Although there are a lot of innovations around this space and new players have entered, such as Raistone capital, Provide, Tradeshift and others, the risks involved are highlighted in the black swan event we are currently experiencing due to the disruption of the coronavirus.
No one knows how long the devastation of business will affect multiple industries. Underwriting models probably can’t take into account what happens to a supplier when shortages develop or their line of credit runs out and they can’t fulfill orders or have a major packaging issue. This could turn into short deliveries, late deliveries, etc. and cause a contagion problem throughout the company. Customer service begins to deteriorate and tough choices have to be made. This kind of problem could get out of hand.
And just when we think we have flattened the COVID-19 curve, COVID-20 is appearing in winter.
The point is, providing debt finance as a tech company is risky precisely because the potential outcomes are overwhelming and cannot be predicted, no matter how good the underwriting is. We risk being fools of forecasting built on historical cash flow expectations, modeling and simulations, machine learning, etc.

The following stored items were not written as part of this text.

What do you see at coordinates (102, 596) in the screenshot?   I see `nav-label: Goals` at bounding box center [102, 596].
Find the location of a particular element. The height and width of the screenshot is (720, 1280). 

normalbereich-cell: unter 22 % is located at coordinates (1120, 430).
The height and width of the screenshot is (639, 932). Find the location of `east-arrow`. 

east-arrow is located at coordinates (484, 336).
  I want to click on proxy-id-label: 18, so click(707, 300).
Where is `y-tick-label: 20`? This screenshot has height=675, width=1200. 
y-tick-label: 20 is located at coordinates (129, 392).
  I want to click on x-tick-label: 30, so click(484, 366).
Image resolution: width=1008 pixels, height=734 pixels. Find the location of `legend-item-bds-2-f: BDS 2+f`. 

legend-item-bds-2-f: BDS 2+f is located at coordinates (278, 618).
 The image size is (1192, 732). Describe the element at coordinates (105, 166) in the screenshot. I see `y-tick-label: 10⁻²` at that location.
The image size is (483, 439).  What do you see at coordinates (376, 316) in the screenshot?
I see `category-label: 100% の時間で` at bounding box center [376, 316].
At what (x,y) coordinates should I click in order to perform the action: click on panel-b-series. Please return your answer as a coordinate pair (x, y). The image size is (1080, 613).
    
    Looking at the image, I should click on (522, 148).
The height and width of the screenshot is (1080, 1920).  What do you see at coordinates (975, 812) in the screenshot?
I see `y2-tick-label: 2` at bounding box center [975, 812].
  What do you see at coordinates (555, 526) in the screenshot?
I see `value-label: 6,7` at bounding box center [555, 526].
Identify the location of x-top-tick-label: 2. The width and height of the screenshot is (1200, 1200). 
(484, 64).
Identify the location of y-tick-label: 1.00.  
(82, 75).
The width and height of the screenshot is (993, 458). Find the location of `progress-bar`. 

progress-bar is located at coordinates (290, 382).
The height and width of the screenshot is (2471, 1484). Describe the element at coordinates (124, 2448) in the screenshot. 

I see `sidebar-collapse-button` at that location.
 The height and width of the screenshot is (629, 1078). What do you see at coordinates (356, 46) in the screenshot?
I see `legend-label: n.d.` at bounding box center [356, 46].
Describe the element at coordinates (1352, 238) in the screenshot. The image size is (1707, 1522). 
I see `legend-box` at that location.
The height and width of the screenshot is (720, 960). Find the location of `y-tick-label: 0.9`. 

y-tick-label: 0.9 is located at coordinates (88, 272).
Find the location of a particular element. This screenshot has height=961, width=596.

Without government support, attempting to extend such large-scale loans could be very dangerous for a tech company. EXIM recently rolled out a government guarantee on supply chain finance to help this market, especially for lower quality companies. The reality is simply because you have data from an S2P platform or market network, that you can see historical trades, believe that you can limit and manage the risk, that is precisely when the effects contagion may appear.
David Gustin leads Global Business Intelligence, a research and advisory practice focused on the intersection of payments, trade finance, trade credit and working capital. He can be contacted at dgustin (at) globalbanking.com.